In 2011, a group of mostly female students suddenly started coming down with tics and tremors akin to Tourette’s. One sufferer laid down from a nap, and upon waking up a short time later, found herself afflicted. It was an on, or off situation. The mystery sowed fear in the community and beyond. Parents from rivaling school districts wouldn’t let their students compete at LeRoy or against LeRoy. Questions of environmental safety brought in the team of Erin Brockovitch. A quiet, and not surprising spoiler, is that even 13 years later, no one has a real answer as to why these teenagers, and one random adult in town, came down with what many referred to as conversion disorder. 

The thing about conversion disorder, if you do not know, is that it's a psychological condition that is a quiet catch-all for the symptoms presented. Tics, tremors, lethargy, and completely normal neurological testing turned into a shrug and “oh it has to be…”. 

In seven parts, host Dan Taberski, looks at this small Western New York* town and beyond, examining not only the story of what happened in LeRoy, but where the diagnosis of conversion disorder came from, and where we might also find other cases of mass psychogenic illness - essentially mass hysteria. 

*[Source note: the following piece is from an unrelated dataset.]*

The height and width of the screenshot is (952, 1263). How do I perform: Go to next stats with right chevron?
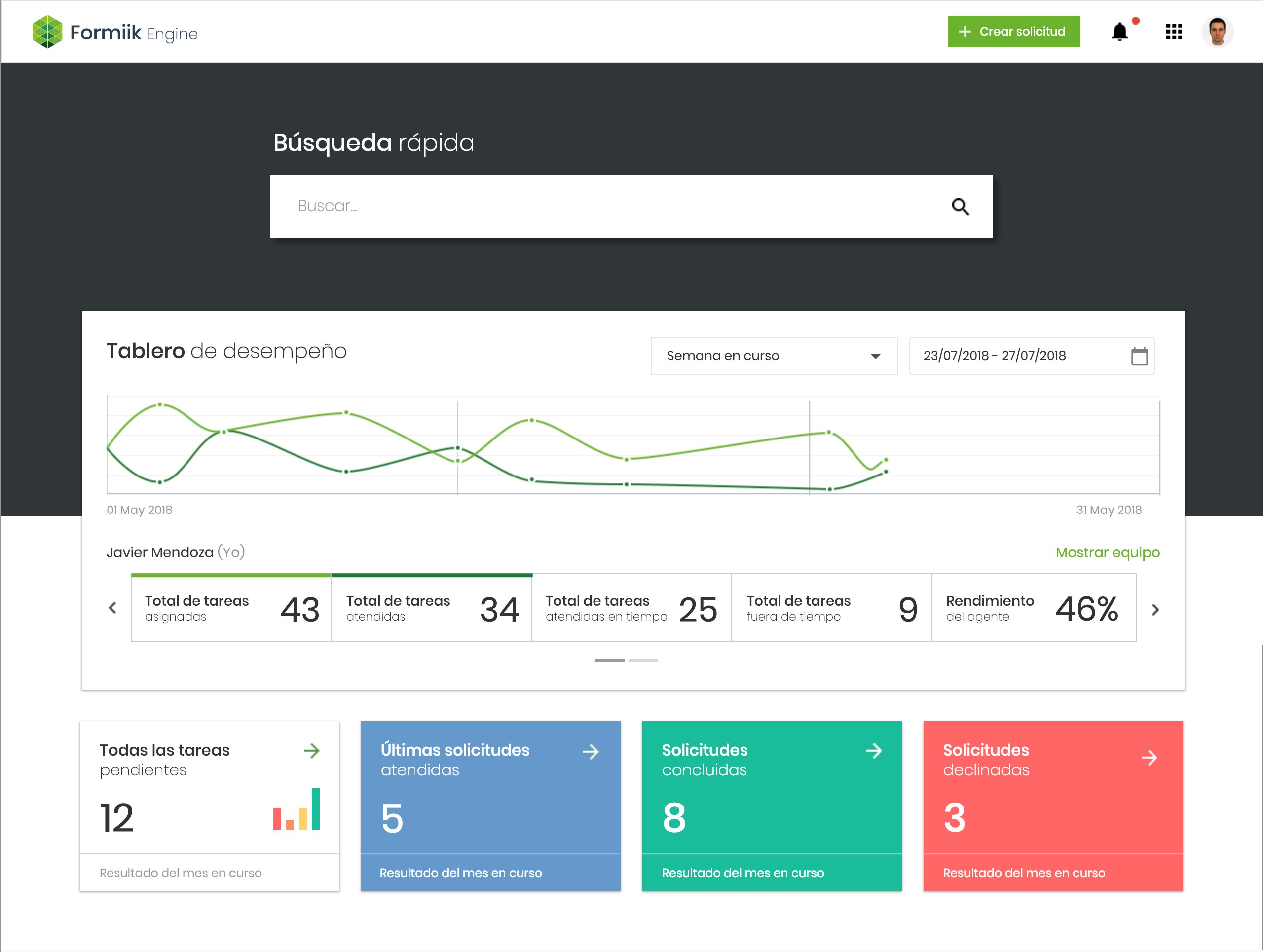(1155, 610)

When we see it as a group of teenage girls, it is terrifying because it is our children, but it is dismissed as a teenage drama. Many of the sufferers of this mystery illness were told they were faking it for attention. Despite the community response, so many people were either dismissive or downright wrong about what was happening. It’s easy to dismiss any instance of anything that happens around teenagers as “well that’s just teenagers”. But what happens when we use the word hysterical, or hysteria, and assign it to other groups of people? 

What I love about this podcast is that it uses what happened in LeRoy as a use case of what we think we should do, but maybe what we shouldn’t do. Especially considering that LeRoy’s case focuses on teenage girls. However, is this the only recent example of mass hysteria? Are other things we’ve seen or heard of in recent years examples of hysteria. Are they examples of a mental condition that we don’t entirely know what to do with? 

What happens when something like this doesn’t revolve around teenage girls? What happens when one crucial piece of information, factual or not, gets lodged into the consciousness of a whole segment of the population? Is it hysteria because the same, visually triggered bouts of illness are happening to adult men? Especially from segments of the population like government intelligence and law enforcement? 

This podcast tackles a simple idea, and absolutely turns it on its head. Seven forty-ish minute episodes set us on a train that we think we know the end destination of. We don’t, and that’s what makes it so much more interesting. The case that happened in LeRoy is absolutely a lure, a mystery to tantalize, but eventually inverts itself into a greater cultural examination of words, mental conditions, and more. 

Listen to Hysterical below!

Hysterical
Listen to Hysterical wherever you get your podcasts!

Hysterical was produced by Wondery and Pineapple Street Studios

*This happened not too far away from where I grew up, and I stand by the idea of, whenever possible, segmenting NYS into more appropriate regions than “Upstate” and “New York City/Long Island”. Why? Specifics matter. If someone had told me Western New York sooner I would have listened to this podcast a lot faster. “Upstate” is not specific enough. Plus, the voice of a childhood newscaster seemingly randomly being in the first five minutes of a new podcast was the most comfortable trigger I’ve ever experienced? The sensation was that of a trigger, but it wasn’t bad. Just intense? Either way. Go Bills.